大手資本なんかが、日常食として大量消費するために稚魚の段階で乱獲してきたツケが、専門店の高額化につながってしまったわけだ。

あんな値段では、専門店の未来は暗い。当然、長い間受け継がれてきたウナギ文化は衰退の一歩だろう。

資源保護の観点からみんなでウナギを食べないようにすればいいのか?それも違う。取ってきちゃった以上、キチンと調理してもらって美味しくいただかないといけない。

というわけで、ウナギをワシワシ食べに行ってきた。

神田に本店がある「きくかわ」。庶民的な雰囲気、東京っぽい味で人気のある店だ。この日は日比谷の支店に出かけた。

この店、本店よりも飲み屋的ツマミの充実が特徴だ。個人的な好みだが、ウナギ以外のツマミもそこそこ揃っている店の方がいい。

妙に凜とし過ぎた雰囲気のなか、蒲焼きが出来るまで、「じっと我慢」みたいなストイックな店はあまり好きではない。

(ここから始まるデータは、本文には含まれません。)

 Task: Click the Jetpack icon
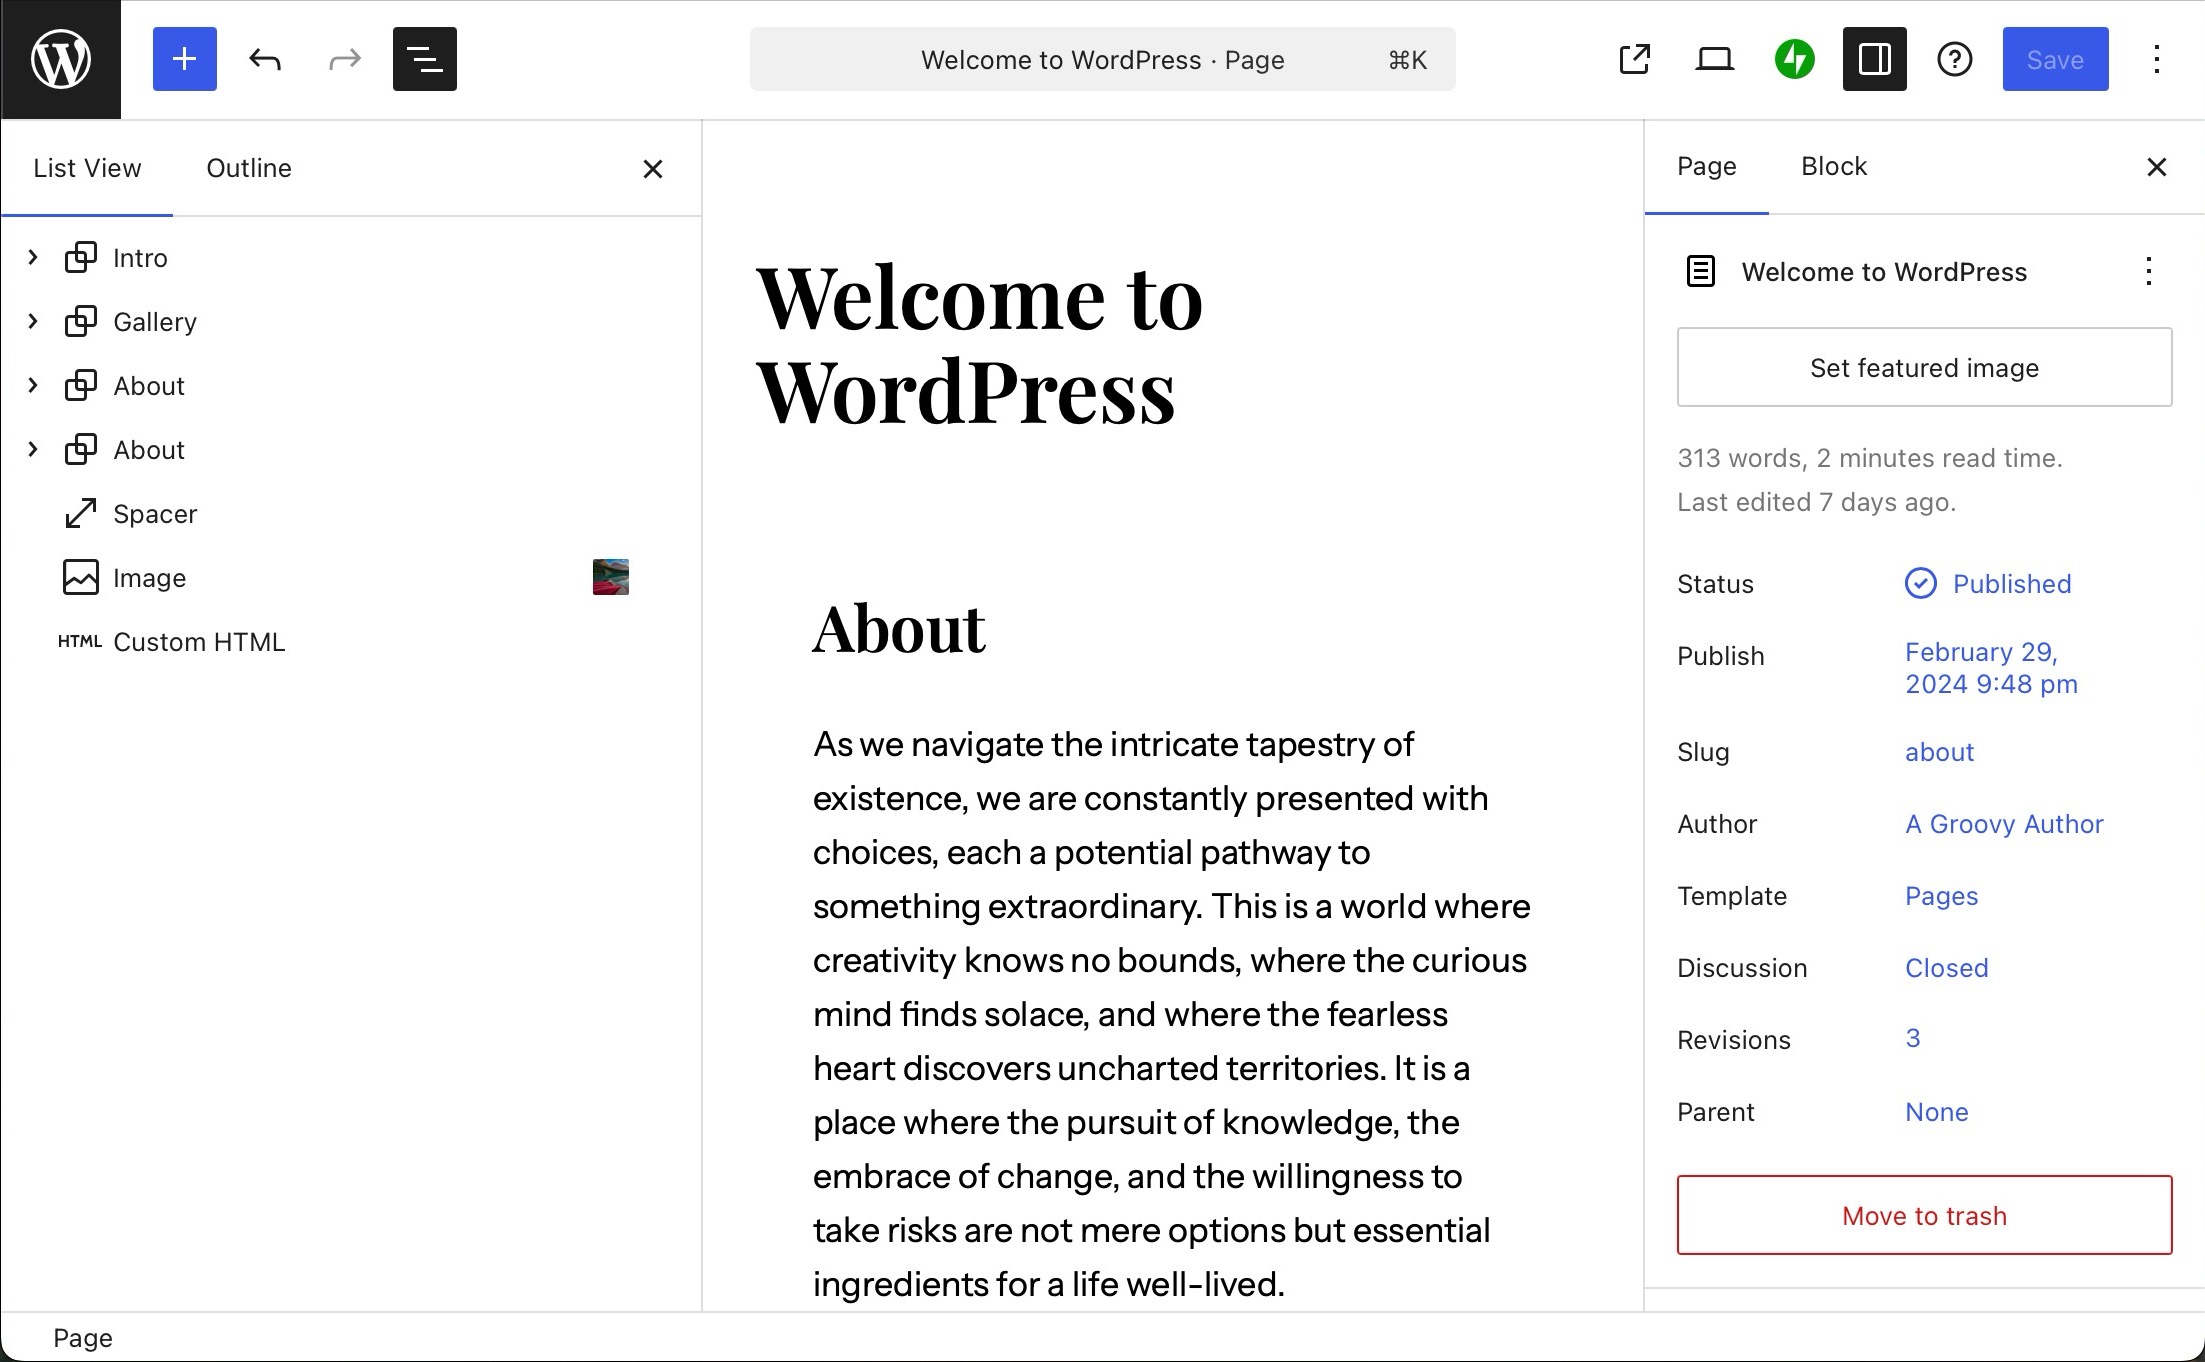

その手の店のウナギが100点で、ツマミもそこそこ揃ってる店のウナギが780点なら、私は後者のウナギで構わない。そういう意味では、この店の「ノリ」は悪くない。

なぜかシメ鯖が抜群にウマかったし、酒飲みに嬉しい酒肴がいろいろ揃っている。



食べかけの肝焼きと食べかけの白焼きである。こういうウナギ系ツマミとそれ以外のツマミも頼んで冷酒をカピカピ飲む。至福の時である。

無駄話に話を咲かせて、たばこも吸えちゃって、ほろ酔い加減になって鰻重サマの登場を待つ。

この日の鰻重サマは上から2番目のサイズ。5千円近い値付けである。100円マックなら50個、一皿100円の回転寿司なら50皿、すなわち100貫食べられる金額だ。

気取りのないノホホンとした店の雰囲気に見合わない値段だが、こればかりは仕方がない。今のニッポンの現実である。

それにしても、値段が高騰すると、気の毒なのはウナギである。この日のウナギのことではなく、一般論ではあるが、ちょっと小骨が多いとか、少しだけ焦げ目が多いというだけで文句を言いたくなる。

ウナギ本来の特徴、調理の特徴を考えれば、ある程度は当然と割り切るべきだが、こうまで高くなると、以前は気にならなかったことが気になったりする。

ブスの鼻毛より、美人の鼻毛のほうが気になってしまうようなものだろうか。不謹慎な例えでスイマセン・・・。

あと30年もしたら、遠い目をしながら「昔、鰻重という素晴らしい食べ物があったんだよ」と孫に語りかける予定である。

その日のために、しっかり孫に解説できるようにするために、暴騰にめげずウナギを食べ続けたい。